To verify the output of this command, and that our code runs as expected inside the Docker container as it would locally:

Verify that the code runs as expected inside the Docker container

We can run the docker ps command to show us a list of containers running on our machine.

Our list of containers running on our machine

The image above indicates that we did not see an image running — because our app is not like a web server that runs continuously. For apps that run continuously, we would see a container image running continuously with all the other details.

Another way to confirm is to visit the Docker desktop. Navigate to the screen below to view the logs.

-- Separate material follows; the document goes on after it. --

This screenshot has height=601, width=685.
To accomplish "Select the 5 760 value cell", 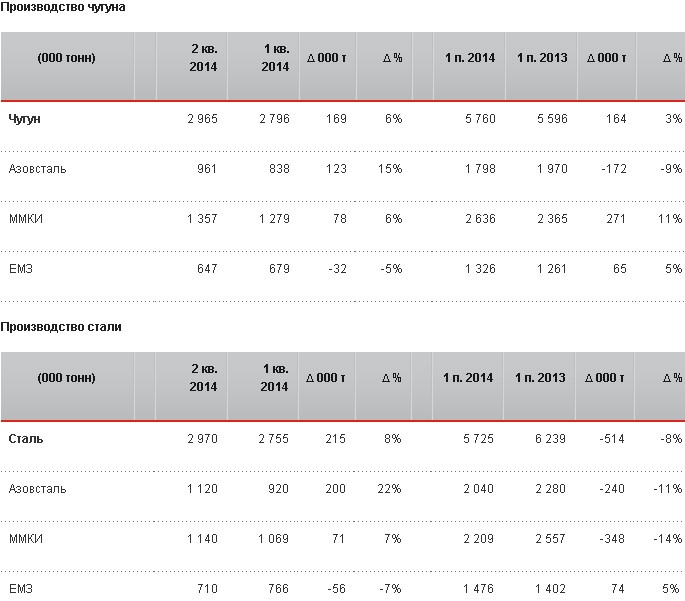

Confirm the containers running via Docker desktop

If we click the Docker image and check the logs, we can see that our image is up and running.

You can check the logs in Docker desktop to see how well the containers are running

Finally, we can run our container locally as a full development environment with the dev environment option in the Docker desktop app (although it is currently in public beta, so there might be some subtle bugs). To try it out, navigate to the Create a Dev Environment tab on Docker desktop.

You can also use the Docker dev environment

Click the Get Started button, create a new dev environment, and select the Local Directory radio button. Finally, add the path to your local repository.

Add the path to your local repository

Click Continue and wait for the dev environment to be built.

Dev environment in Docker desktop built successfully

We can proceed to open the Docker image in our code editor. Currently, it integrates with VS Code.

Docker image can be used in your code editor


In this post, we have learned how to Dockerize a Go application using the standard Go base image from DockerHub. We have gone through all the steps from setting up a basic Go app, setting up the Dockerfile, understanding the steps in the Dockerfile, building our Docker image, and running our image inside the Docker container.

As we have seen, Docker is a tool that is relevant to most code infrastructure setups due to its importance, some of which we have earlier outlined in this post. Another advantage of Docker containers is that they make our apps more portable because we can reuse and distribute them more easily. They also give the developer more control over resources, which can result in better use of computing resources.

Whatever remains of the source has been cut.